The nervous system is built of nerve cells, or neurons. Their purpose is to receive and send information. While some are "dead-ends", stimulated by changes in the environment or stimulating muscle or glands, most neurons outside the brain, and all of them inside it, are connected only to each other, forming complex and ever-changing webs. (Nerve cells are each surrounded by a Schwann´s cell, which forms a sheath around the nerve to insulate and thus quicken transmission of the electrical impulse, and protect the nerve.)
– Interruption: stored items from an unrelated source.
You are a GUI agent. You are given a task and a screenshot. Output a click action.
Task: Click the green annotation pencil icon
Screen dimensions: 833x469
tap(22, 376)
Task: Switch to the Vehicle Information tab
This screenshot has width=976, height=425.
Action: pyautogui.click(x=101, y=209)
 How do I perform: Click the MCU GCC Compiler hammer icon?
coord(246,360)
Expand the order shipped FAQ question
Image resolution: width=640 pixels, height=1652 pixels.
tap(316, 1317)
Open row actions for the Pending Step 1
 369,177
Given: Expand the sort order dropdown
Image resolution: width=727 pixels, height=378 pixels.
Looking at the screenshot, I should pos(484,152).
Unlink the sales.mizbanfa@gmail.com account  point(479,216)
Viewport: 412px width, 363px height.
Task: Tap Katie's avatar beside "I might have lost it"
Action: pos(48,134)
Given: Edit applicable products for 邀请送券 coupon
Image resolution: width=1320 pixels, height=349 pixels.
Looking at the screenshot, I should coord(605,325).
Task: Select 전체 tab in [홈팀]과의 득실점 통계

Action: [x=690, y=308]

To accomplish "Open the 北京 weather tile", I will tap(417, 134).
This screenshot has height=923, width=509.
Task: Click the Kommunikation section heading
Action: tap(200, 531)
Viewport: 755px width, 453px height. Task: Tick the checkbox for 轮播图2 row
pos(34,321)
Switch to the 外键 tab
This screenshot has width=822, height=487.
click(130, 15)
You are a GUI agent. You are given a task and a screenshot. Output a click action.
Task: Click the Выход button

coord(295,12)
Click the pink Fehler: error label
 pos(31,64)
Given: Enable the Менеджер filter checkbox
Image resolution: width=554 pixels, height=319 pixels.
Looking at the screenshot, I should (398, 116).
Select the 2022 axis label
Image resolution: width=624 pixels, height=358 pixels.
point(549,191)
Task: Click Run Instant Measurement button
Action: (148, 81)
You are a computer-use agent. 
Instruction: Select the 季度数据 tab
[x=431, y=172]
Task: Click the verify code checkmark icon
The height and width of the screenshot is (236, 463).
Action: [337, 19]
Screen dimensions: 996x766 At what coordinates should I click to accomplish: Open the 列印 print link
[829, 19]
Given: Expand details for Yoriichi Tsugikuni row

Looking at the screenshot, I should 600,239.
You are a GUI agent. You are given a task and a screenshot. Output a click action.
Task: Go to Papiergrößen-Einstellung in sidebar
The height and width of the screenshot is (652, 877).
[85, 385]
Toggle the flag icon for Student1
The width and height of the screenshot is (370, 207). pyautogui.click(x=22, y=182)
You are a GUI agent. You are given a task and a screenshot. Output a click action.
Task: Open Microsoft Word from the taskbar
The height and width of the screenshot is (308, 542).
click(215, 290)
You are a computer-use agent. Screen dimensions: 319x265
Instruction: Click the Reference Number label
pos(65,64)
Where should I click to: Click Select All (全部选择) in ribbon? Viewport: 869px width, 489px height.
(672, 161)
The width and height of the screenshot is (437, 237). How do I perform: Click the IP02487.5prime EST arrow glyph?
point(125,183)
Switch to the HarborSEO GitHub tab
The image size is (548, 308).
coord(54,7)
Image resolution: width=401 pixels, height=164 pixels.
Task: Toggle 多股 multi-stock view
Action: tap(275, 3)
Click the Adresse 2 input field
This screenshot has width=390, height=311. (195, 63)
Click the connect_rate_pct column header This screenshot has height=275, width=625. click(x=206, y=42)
Pumps on the membrane of the neuron force certain electrically charged particles outside the cell, and closed gates on the membrane keep them out. The neuron is stimulated when neurotransmitters (chemical "keys") from the axonal knobs of another neuron cross the synaptic gap between the two and fit into "locks" on its dendrite´s surface. This causes gates on the membrane near the synapse to fly open, and charged particles to rush into the cell. As they enter, they force gates directly in front of them to open, so that an electrical impulse travels across the entire cell, down the axon, until it reaches the opposite synapse, where it causes the release of neurotransmitters that may stimulate the next nerve cell.
Firing takes less than a millisecond, and almost immediately after "firing," membrane pumps restore the electrical imbalance across the membrane. The neuron is then ready to be stimulated again.
Parts of the Brain
Neurons form complex and ever-changing webs which make possible the speed, flexibility, and durability of our thoughts. Rather than being completely centralized in one place in the brain, mental processes are "distributed" (i.e., they occur throughout the brain) and can use different pathways, which is important for managing many different thoughts as we must do. Still, some functions are partially centered in certain compartments of the brain.
How does a body and brain develop from a single baby-cell? First, the cell divides into many unspecialized or stem cells. Then, according to chemical signals from the mother´s womb (and later from the baby cells themselves) cells begin to differentiate as parts of their DNA information become permanently turned off, and they become a specific type of cell. Later, the babies "chemical conversation" with its mother will determine how much and in what directions it´s now specialized cells should grow, forming organs and giving the body it´s shape.
Like many aspects of cognitive research, the development of the brain is not well understood. Whatever will or will not be learned in the future, we think it safe to say it will remain forever wonderful. In the next sections we will present theories related to cognition without explaining them directly in neurological terms.